Release Date: April 4, 2008 This content is archived.
BUFFALO, N.Y. -- A new multiple sclerosis study conducted by University at Buffalo neurologists has shown that in addition to affecting women two-to-three times more than men, multiple sclerosis (MS) damages different regions of the brain in men and women.
The differences were defined by analyzing brain scans of 795 MS patients and 101 healthy controls using conventional magnetic resonance imaging (MRI) techniques plus more advanced nonconventional MRI techniques, such as diffusion weighted imaging and magnetization transfer imaging.
Results of the study were presented today (April 17, 2008) session at the annual meeting of the American Academy of Neurology being held in Chicago.
The research showed that MS in women results in more atrophy of the brain's white matter, the network of nerves that transport messages to the various brain regions, while the condition in men appears to cause more atrophy in the brain's grey matter, the regions where messages are received and interpreted.
Ronald Antulov, M.D, is first author on the study. He conducted the research while a neuroimaging fellow at the Buffalo Neuroimaging Analysis Center (BNAC), part of the Jacobs Neurologic Institute, which is the Department of Neurology in the UB School of Medicine and Biomedical Sciences.
Antulov and colleagues examined consecutively 620 female and 175 male MS patients who were seen at the institute, and compared scans with those of the healthy controls. All were assessed using conventional and nonconventional MRI measures.
"We found that atrophy of gray matter and central brain regions was more advanced in men, while atrophy of white matter was more advanced in women," said Antulov. The phenomenon was not observed in healthy controls.
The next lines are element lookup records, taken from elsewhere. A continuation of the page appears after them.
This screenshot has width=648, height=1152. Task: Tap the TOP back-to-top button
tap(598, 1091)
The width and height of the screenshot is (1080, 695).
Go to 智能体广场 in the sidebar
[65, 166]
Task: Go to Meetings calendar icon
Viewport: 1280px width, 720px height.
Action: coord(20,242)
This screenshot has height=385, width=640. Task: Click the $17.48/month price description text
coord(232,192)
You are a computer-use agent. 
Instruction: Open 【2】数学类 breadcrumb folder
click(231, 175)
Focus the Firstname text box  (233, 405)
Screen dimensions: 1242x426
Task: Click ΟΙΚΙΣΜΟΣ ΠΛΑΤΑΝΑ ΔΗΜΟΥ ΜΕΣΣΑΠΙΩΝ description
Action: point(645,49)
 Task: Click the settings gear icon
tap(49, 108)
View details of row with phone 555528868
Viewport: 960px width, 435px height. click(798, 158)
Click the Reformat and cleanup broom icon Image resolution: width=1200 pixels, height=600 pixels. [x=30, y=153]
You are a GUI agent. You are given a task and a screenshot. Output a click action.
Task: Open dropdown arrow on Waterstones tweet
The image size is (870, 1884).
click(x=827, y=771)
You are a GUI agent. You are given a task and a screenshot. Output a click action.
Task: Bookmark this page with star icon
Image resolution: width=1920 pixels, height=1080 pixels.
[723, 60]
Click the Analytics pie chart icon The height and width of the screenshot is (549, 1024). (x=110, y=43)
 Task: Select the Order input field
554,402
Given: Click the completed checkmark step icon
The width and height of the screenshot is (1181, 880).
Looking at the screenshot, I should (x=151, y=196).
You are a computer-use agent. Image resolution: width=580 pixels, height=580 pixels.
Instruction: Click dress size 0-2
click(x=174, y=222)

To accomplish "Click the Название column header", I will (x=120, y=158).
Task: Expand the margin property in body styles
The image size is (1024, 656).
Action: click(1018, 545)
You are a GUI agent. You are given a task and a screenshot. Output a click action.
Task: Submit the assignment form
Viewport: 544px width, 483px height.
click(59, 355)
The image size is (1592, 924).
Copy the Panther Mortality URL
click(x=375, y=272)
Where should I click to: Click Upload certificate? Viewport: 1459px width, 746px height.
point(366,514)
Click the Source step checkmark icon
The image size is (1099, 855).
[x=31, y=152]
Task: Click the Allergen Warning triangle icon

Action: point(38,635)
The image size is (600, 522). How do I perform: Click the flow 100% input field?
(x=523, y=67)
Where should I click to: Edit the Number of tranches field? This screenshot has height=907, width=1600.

"We think these changes are influenced by a decrease in sex hormones," Antulov said. "A recent study showing that male MS patients receiving testosterone treatment showed a lower rate of brain volume decline supports this concept. This finding also suggests that higher levels of estrogen may protect women against more severe MS-related brain damage."
The BNAC currently is applying for grants to extend this research.
Contributing to the study, all from UB's BNAC/JNI, were Bianca Weinstock-Guttman, M.D.; Jennifer Cox, Ph.D.; Sara Hussein; Jackie Durfee; Michael Dwyer; Niels Bergsland; Nadir Abdelrahman, M.D.; Milena Stosic, M.D.; David Hojnacki, M.D.; Frederick E. Munschauer, M.D., and Robert Zivadinov, M.D., Ph.D.
The study was conducted in collaboration with the University of Rijeka, Croatia. Vladimir Miletic, M.D., of that university, also contributed to the research.
The University at Buffalo is a premier research-intensive public university, the largest and most comprehensive campus in the State University of New York. UB's more than 28,000 students pursue their academic interests through more than 300 undergraduate, graduate and professional degree programs. Founded in 1846, the University at Buffalo is a member of the Association of American Universities. The School of Medicine and Biomedical Sciences, School of Dental Medicine, School of Nursing, School of Pharmacy and Pharmaceutical Sciences and School of Public Health and Health Professions are the five schools that constitute UB's Academic Health Center.